При каждом замечании Эдуара мисс Маргарет не переставала креститься.
В конце концов, раздосадованный смятением своей учительницы, Бланвен заявил:
– Оставьте мне этот катехизис, Маргарет, я выучу его наизусть, ведь у меня слоновья память, благодаря чему я могу запомнить все, что прочел. Княгиня останется довольна нами.
Взяв книгу из рук мисс Маргарет, Эдуар поцеловал женщине кончики пальцев.
– Не приходите в отчаяние от моих слишком грубых речей, – сказал Эдуар. – Возможно, я верю в Бога даже больше, чем вы, но по-иному. Я признаю Господа Бога и оставляю вам вечную жизнь. Согласны?
Женщина попыталась улыбнуться, но у нее не получилось.
* * *
Во время вечерней трапезы князь Эдуар испытал жестокое удовольствие. Он рассчитывал, что герцогиня извинится за происшедшее, но он не учел спокойной дерзости этой женщины, позволяющей ей смотреть прямо в лицо в любом затруднительном положении, являя при этом ясность духа, пусть даже наигранную, но все равно обезоруживающую ее противника.
Хейди вела себя как обычно: привычная, но скромная гостья, беседующая о хозяйстве, предупредительная со старой княгиней и своим престарелым супругом-герцогом. Она чувствовала на себе беспощадный и холодный взгляд Эдуара, но старалась не смущаться. Герцогиня достаточно разбиралась в мужчинах, чтобы не опасаться нескромных откровений со стороны молодого князя. Этот парень был слишком цельной натурой: о шалостях он может поговорить с человеком, непосредственно замешанным в них, но уж никто больше знать об этом не будет.

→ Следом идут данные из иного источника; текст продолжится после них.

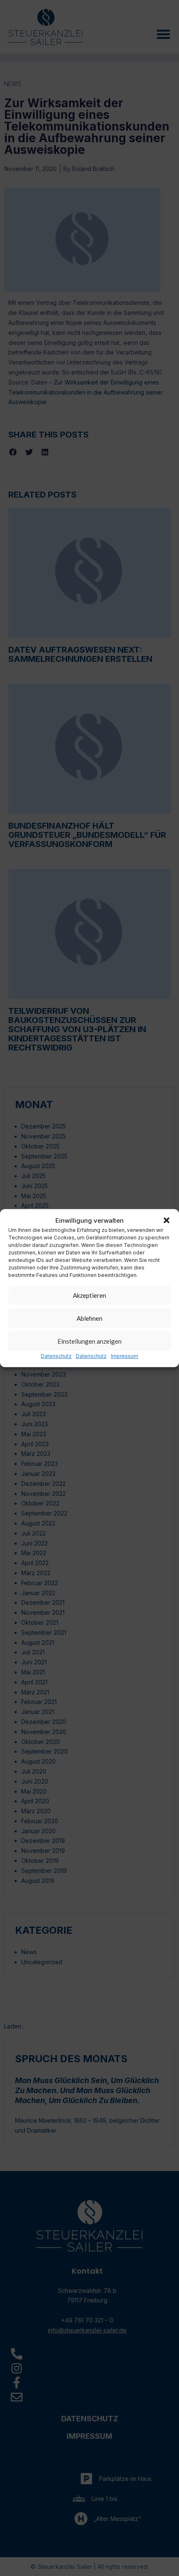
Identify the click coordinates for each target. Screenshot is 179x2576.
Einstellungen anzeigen (89, 1341)
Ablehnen (89, 1318)
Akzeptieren (89, 1295)
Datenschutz (56, 1356)
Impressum (124, 1356)
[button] (166, 1220)
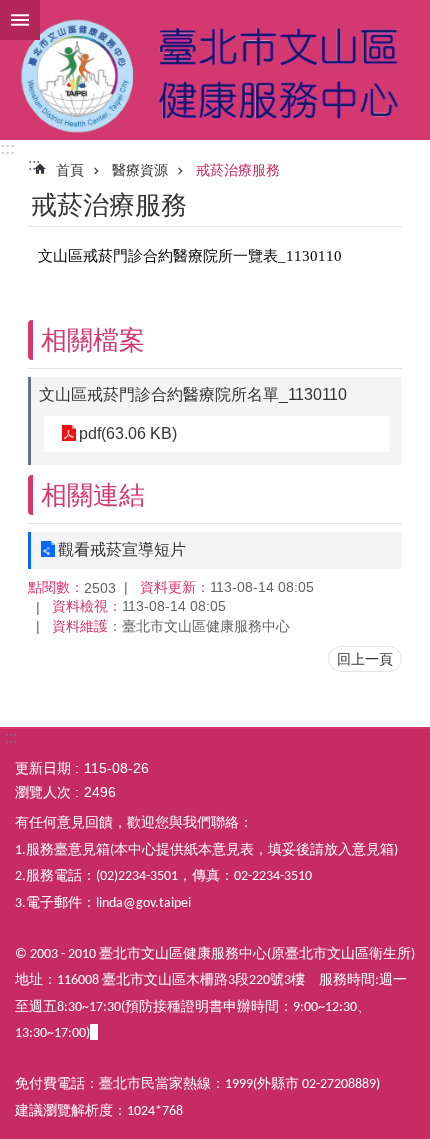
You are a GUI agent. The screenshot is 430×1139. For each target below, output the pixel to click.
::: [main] (34, 164)
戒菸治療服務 (238, 170)
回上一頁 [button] (365, 659)
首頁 (70, 170)
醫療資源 (140, 170)
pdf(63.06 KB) (128, 433)
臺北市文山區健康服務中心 (215, 70)
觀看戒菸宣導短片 (122, 549)
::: (7, 148)
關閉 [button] (20, 20)
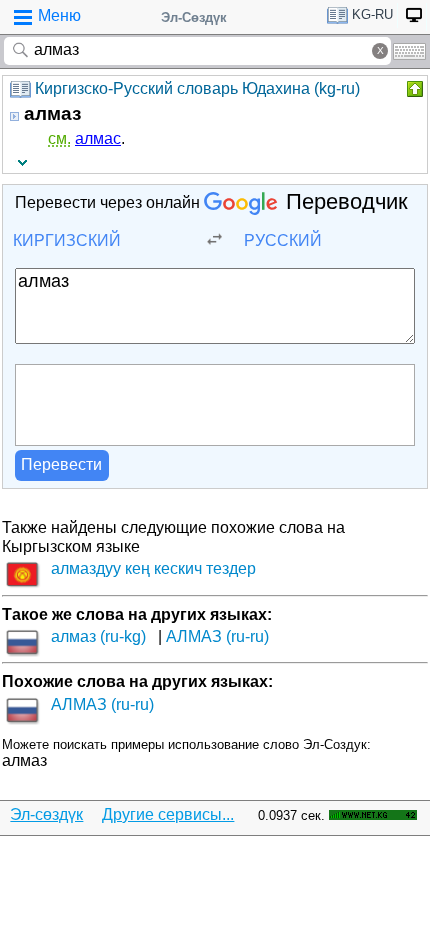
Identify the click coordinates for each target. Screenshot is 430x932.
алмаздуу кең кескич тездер (153, 568)
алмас (98, 138)
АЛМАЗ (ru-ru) (217, 636)
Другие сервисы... (168, 814)
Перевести (61, 464)
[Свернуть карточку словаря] (413, 89)
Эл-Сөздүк (194, 17)
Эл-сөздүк (46, 814)
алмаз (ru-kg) (98, 636)
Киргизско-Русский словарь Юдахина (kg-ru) (197, 88)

Эдуар же со своей стороны наслаждался тайной, связывающей его с этой женщиной, чьи приключения чем-то напоминали его собственные. Неожиданное замужество сделало из толстой швейцарки герцогиню, Бланвен же стал князем благодаря пожелтевшему от времени письму. Пока Хейди расправлялась при помощи рыбных столовых приборов с форелью под миндальным соусом, Эдуар видел ее, лежащую на кровати парикмахера, в трусиках и черных чулках, в нарочито возбуждающей позе, играющей роль шлюхи, чтобы удовлетворить фантазмы французского цирюльника – о его французском происхождении можно было догадаться по фамилии Калиссон и южному акценту. Видение этих шалостей смутило Эдуара тем больше, что его мучило отсутствие женщин в его нынешней жизни. Одна картина породила другие, и он бешено возжелал Хейди, посвятив ей такую эрекцию, о которой та и не догадывалась.
Пока Эдуар находился во власти похоти, княгиня Гертруда обсуждала с герцогом церемониал, предусмотренный на ближайшее 29 июня – национальный праздник Черногории. По подсчетам обоих старичков гостей должно было быть одиннадцать человек, все – представители высшей аристократии их страны. Праздник намечен на субботу, приглашенные прибудут в пятницу, поселят их в отеле «Бель-Вю», за исключением князя Игнация, двоюродного брата Оттона, – он остановится в замке. В отеле гости будут ужинать индивидуально.
В назначенный день все соберутся в замке. Церемония откроется мессой в часовне, служить будет отец Устрих, священник из Черногории, нашедший приют в монастыре Вальсент, что в кантоне Фрибур. А может быть, прибудет и сам епископ здешней епархии, ведь у него сложились самые дружеские отношения с княгиней Гертрудой, хотя он и не любил прикрывать своим авторитетом пышные церемонии частного порядка. После мессы состоится торжественный подъем флага, в это время прозвучит национальный гимн, записанный на кассету, но все присутствующие будут подпевать хором.
Княгиня вздрогнула.
– Кстати, Эдуар, вам следует выучить гимн вашей страны. Вы обучены музыке?
– Нет, – ответил Эдуар.
– Мисс Маргарет будет играть вам на фортепиано наш гимн, пока вы не выучите его. Да, а как обстоят дела с катехизисом?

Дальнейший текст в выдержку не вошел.